My children really love this recipe, and it's become one of their favorite comfort foods. It's relatively inexpensive, and leftovers are wonderful! —Sheila Christensen, San Marcos, California
- 1 pound lean ground turkey
- 1 medium green pepper, finely chopped
- 1 small red onion, finely chopped
- 2 garlic cloves, minced
- 1 can (28 ounces) diced tomatoes, undrained
- 1 can (16 ounces) kidney beans, rinsed and drained
- 1 can (15 ounces) black beans, rinsed and drained
- 1 can (14-1/2 ounces) reduced-sodium chicken broth
- 1-3/4 cups frozen corn, thawed
- 1 can (6 ounces) tomato paste
- 1 tablespoon chili powder
- 1/2 teaspoon pepper
- 1/4 teaspoon ground cumin
- 1/4 teaspoon garlic powder
- Optional toppings: reduced-fat sour cream and minced fresh cilantro
- In a large nonstick skillet, cook the turkey, green pepper and onion over medium heat until meat is no longer pink. Add garlic; cook 1 minute longer. Drain.

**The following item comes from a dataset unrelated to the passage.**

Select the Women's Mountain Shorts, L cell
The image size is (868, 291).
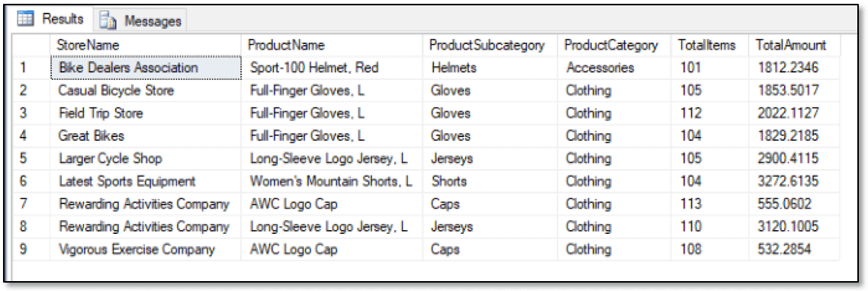point(333,181)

- Transfer to a 4-qt. slow cooker. Stir in the tomatoes, kidney beans, black beans, broth, corn, tomato paste, chili powder, pepper, cumin and garlic powder.
- Cover and cook on low for 4-5 hours or until heated through. Serve with optional toppings if desired. Yield: 6 servings (2-1/4 quarts).